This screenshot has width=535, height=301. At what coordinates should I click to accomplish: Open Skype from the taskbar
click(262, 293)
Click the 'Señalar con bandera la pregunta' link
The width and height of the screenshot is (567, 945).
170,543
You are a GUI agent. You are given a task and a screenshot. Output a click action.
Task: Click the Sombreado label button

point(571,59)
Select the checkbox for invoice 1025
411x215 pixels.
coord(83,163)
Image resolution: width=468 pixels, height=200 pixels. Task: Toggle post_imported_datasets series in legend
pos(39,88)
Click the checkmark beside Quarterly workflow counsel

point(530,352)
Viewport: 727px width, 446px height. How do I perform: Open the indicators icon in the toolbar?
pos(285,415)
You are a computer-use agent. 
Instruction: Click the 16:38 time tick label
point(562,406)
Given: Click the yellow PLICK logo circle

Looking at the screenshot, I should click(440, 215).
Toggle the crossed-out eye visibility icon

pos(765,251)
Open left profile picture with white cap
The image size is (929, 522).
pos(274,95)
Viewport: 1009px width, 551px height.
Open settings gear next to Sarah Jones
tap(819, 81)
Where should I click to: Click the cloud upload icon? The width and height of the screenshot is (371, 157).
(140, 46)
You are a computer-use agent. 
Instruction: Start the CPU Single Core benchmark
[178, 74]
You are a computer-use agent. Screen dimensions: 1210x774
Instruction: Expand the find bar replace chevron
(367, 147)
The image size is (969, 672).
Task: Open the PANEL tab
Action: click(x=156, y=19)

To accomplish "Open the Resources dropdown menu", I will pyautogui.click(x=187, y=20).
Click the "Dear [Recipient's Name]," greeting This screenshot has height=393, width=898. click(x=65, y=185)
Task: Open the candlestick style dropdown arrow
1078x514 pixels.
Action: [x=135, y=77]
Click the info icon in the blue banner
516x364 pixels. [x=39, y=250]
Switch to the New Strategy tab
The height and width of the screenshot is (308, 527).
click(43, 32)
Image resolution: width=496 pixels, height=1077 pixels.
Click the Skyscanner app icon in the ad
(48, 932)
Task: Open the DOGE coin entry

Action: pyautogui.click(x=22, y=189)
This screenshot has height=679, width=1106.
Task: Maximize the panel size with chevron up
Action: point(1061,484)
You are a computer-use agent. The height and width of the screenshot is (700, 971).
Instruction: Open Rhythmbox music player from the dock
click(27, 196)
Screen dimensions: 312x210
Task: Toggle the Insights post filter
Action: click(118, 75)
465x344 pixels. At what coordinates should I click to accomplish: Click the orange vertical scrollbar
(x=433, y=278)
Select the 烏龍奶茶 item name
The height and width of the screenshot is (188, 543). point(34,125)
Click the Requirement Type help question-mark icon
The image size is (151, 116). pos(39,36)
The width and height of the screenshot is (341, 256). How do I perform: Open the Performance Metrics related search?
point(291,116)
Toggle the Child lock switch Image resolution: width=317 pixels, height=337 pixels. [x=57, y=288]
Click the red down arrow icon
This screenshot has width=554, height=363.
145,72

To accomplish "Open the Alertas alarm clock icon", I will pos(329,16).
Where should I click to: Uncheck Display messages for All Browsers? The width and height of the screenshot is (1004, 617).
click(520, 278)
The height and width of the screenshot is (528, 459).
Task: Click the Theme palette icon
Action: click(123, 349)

::::::::::

* WHAT TO PRODUCE: Without omitting anything, retype all of the material above exactly.

* ANSWER BOX:
This screenshot has width=535, height=301. At what coordinates should I click to accomplish: Open Skype from the taskbar
click(262, 293)
Click the 'Señalar con bandera la pregunta' link
The width and height of the screenshot is (567, 945).
170,543
You are a GUI agent. You are given a task and a screenshot. Output a click action.
Task: Click the Sombreado label button

point(571,59)
Select the checkbox for invoice 1025
411x215 pixels.
coord(83,163)
Image resolution: width=468 pixels, height=200 pixels. Task: Toggle post_imported_datasets series in legend
pos(39,88)
Click the checkmark beside Quarterly workflow counsel

point(530,352)
Viewport: 727px width, 446px height. How do I perform: Open the indicators icon in the toolbar?
pos(285,415)
You are a computer-use agent. 
Instruction: Click the 16:38 time tick label
point(562,406)
Given: Click the yellow PLICK logo circle

Looking at the screenshot, I should click(440, 215).
Toggle the crossed-out eye visibility icon

pos(765,251)
Open left profile picture with white cap
The image size is (929, 522).
pos(274,95)
Viewport: 1009px width, 551px height.
Open settings gear next to Sarah Jones
tap(819, 81)
Where should I click to: Click the cloud upload icon? The width and height of the screenshot is (371, 157).
(140, 46)
You are a computer-use agent. 
Instruction: Start the CPU Single Core benchmark
[178, 74]
You are a computer-use agent. Screen dimensions: 1210x774
Instruction: Expand the find bar replace chevron
(367, 147)
The image size is (969, 672).
Task: Open the PANEL tab
Action: click(x=156, y=19)

To accomplish "Open the Resources dropdown menu", I will pyautogui.click(x=187, y=20).
Click the "Dear [Recipient's Name]," greeting This screenshot has height=393, width=898. click(x=65, y=185)
Task: Open the candlestick style dropdown arrow
1078x514 pixels.
Action: [x=135, y=77]
Click the info icon in the blue banner
516x364 pixels. [x=39, y=250]
Switch to the New Strategy tab
The height and width of the screenshot is (308, 527).
click(43, 32)
Image resolution: width=496 pixels, height=1077 pixels.
Click the Skyscanner app icon in the ad
(48, 932)
Task: Open the DOGE coin entry

Action: pyautogui.click(x=22, y=189)
This screenshot has height=679, width=1106.
Task: Maximize the panel size with chevron up
Action: point(1061,484)
You are a computer-use agent. The height and width of the screenshot is (700, 971).
Instruction: Open Rhythmbox music player from the dock
click(27, 196)
Screen dimensions: 312x210
Task: Toggle the Insights post filter
Action: click(118, 75)
465x344 pixels. At what coordinates should I click to accomplish: Click the orange vertical scrollbar
(x=433, y=278)
Select the 烏龍奶茶 item name
The height and width of the screenshot is (188, 543). point(34,125)
Click the Requirement Type help question-mark icon
The image size is (151, 116). pos(39,36)
The width and height of the screenshot is (341, 256). How do I perform: Open the Performance Metrics related search?
point(291,116)
Toggle the Child lock switch Image resolution: width=317 pixels, height=337 pixels. [x=57, y=288]
Click the red down arrow icon
This screenshot has width=554, height=363.
145,72

To accomplish "Open the Alertas alarm clock icon", I will pos(329,16).
Where should I click to: Uncheck Display messages for All Browsers? The width and height of the screenshot is (1004, 617).
click(520, 278)
The height and width of the screenshot is (528, 459).
Task: Click the Theme palette icon
Action: click(123, 349)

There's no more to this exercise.